**Short problem 1:**
Reproduce the following passage from the plastic credits article word for word, starting with "What are plastic credits?" and going on through "to carbon offsetting.".

## Start Document excerpt

Market Insights18/05/23

What are plastic credits and how can they help?

Plastic credits, also known as plastic offsets, are a market-based mechanism to incentivise and finance the reduction and removal of plastic waste from the environment.

Plastics are, inarguably, an indispensable part of our lives. Their use permeates every industry – from syringes and doctors’ gloves to automobile components and credit cards – they’re everywhere. While we can certainly make efforts to avoid using plastics in our everyday lives, eliminating dependency is a distant reality on multiple accounts. It is cheap, accessible, and versatile for it can be moulded, shaped, and modified to meet a variety of functional requirements. Then again, its use comes at an environmental cost that cannot be overstated – the material is nonbiodegradable, and fossil fuel driven – making it a villain in the battle against climate change. 

The plastic problem is particularly pervasive in India, the fifth larger producer of the material in the world. In 2019 alone the country generated 3.4 million tonnes (MT) of plastic waste, only 30% of which was (debatably) recycled. Taking cognizance of the increasing demand for plastic and the mounting waste problem, the government is taking action. In recent years it has taken several audacious steps including banning the use of single-use plastics and introducing the Extended Producer Responsibility (EPR) framework, forcing the private sector to ensure a switch to using recyclable materials and ensuring longer life cycles of the plastics used. 

These steps, however important they may be, come with a degree of financial and administrative burden for the private sector. To comply with binding regulatory frameworks and bridge this financing gap entities often turn to the many ways of monetising the plastic waste they generate.

ways in which plastic waste can be monetised. How to make money from plastic waste?
Figure 1: How can companies monetise plastic waste

What are plastic credits?

Plastic credits, also known as plastic offsets, are a market-based mechanism to incentivise and finance the reduction and removal of plastic waste from the environment. The concept is similar to carbon credits, which are used to incentivize and finance the reduction of greenhouse gas emissions. They work by allowing organisations to offset their plastic waste footprint by purchasing credits from projects that remove or reduce plastic waste in the environment. Plastic credit projects can take various forms, including waste collection and recycling programs, beach clean-ups, and initiatives to reduce plastic use and promote sustainable practices. Organisations can then purchase these credits to offset their own plastic waste footprint, similar to carbon offsetting.

## End Document excerpt
## Start Data rows

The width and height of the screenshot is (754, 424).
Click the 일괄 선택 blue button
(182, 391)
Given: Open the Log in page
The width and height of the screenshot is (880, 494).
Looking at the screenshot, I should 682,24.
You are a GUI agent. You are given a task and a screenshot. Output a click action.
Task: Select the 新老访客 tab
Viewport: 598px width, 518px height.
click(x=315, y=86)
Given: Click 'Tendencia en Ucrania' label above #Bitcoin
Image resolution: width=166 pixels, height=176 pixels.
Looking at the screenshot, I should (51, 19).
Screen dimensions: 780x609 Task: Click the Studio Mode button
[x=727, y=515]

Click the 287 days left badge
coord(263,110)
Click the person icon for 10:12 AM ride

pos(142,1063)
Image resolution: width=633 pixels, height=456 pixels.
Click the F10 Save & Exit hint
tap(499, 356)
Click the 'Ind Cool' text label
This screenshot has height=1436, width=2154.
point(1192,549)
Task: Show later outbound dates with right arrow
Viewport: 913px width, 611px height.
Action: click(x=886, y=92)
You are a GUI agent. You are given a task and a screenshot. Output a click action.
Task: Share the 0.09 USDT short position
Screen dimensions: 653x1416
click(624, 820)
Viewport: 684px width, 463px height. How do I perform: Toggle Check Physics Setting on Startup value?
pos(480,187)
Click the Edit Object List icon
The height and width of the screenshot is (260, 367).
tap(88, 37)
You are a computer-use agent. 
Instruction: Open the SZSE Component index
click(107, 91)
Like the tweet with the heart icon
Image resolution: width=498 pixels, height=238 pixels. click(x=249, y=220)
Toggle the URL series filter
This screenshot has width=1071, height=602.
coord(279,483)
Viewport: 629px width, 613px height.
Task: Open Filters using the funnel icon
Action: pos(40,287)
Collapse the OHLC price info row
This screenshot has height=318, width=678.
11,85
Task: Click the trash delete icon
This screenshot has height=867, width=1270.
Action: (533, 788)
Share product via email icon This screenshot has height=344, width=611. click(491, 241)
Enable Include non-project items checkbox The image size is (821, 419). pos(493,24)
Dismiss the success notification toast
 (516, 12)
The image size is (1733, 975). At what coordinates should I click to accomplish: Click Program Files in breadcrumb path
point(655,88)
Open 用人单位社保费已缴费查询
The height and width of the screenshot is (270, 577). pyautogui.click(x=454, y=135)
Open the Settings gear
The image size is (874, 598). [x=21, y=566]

## End Data rows

**Short problem 2:**
Rewrite the records from the line with "Task: Click the trash delete icon" through the end of the records, changing "icon" to "button" and leaving the rest unchanged.

**Expected answer 1:**
What are plastic credits?

Plastic credits, also known as plastic offsets, are a market-based mechanism to incentivise and finance the reduction and removal of plastic waste from the environment. The concept is similar to carbon credits, which are used to incentivize and finance the reduction of greenhouse gas emissions. They work by allowing organisations to offset their plastic waste footprint by purchasing credits from projects that remove or reduce plastic waste in the environment. Plastic credit projects can take various forms, including waste collection and recycling programs, beach clean-ups, and initiatives to reduce plastic use and promote sustainable practices. Organisations can then purchase these credits to offset their own plastic waste footprint, similar to carbon offsetting.

**Expected answer 2:**
Task: Click the trash delete button
This screenshot has height=867, width=1270.
Action: (533, 788)
Share product via email button This screenshot has height=344, width=611. click(491, 241)
Enable Include non-project items checkbox The image size is (821, 419). pos(493,24)
Dismiss the success notification toast
 (516, 12)
The image size is (1733, 975). At what coordinates should I click to accomplish: Click Program Files in breadcrumb path
point(655,88)
Open 用人单位社保费已缴费查询
The height and width of the screenshot is (270, 577). pyautogui.click(x=454, y=135)
Open the Settings gear
The image size is (874, 598). [x=21, y=566]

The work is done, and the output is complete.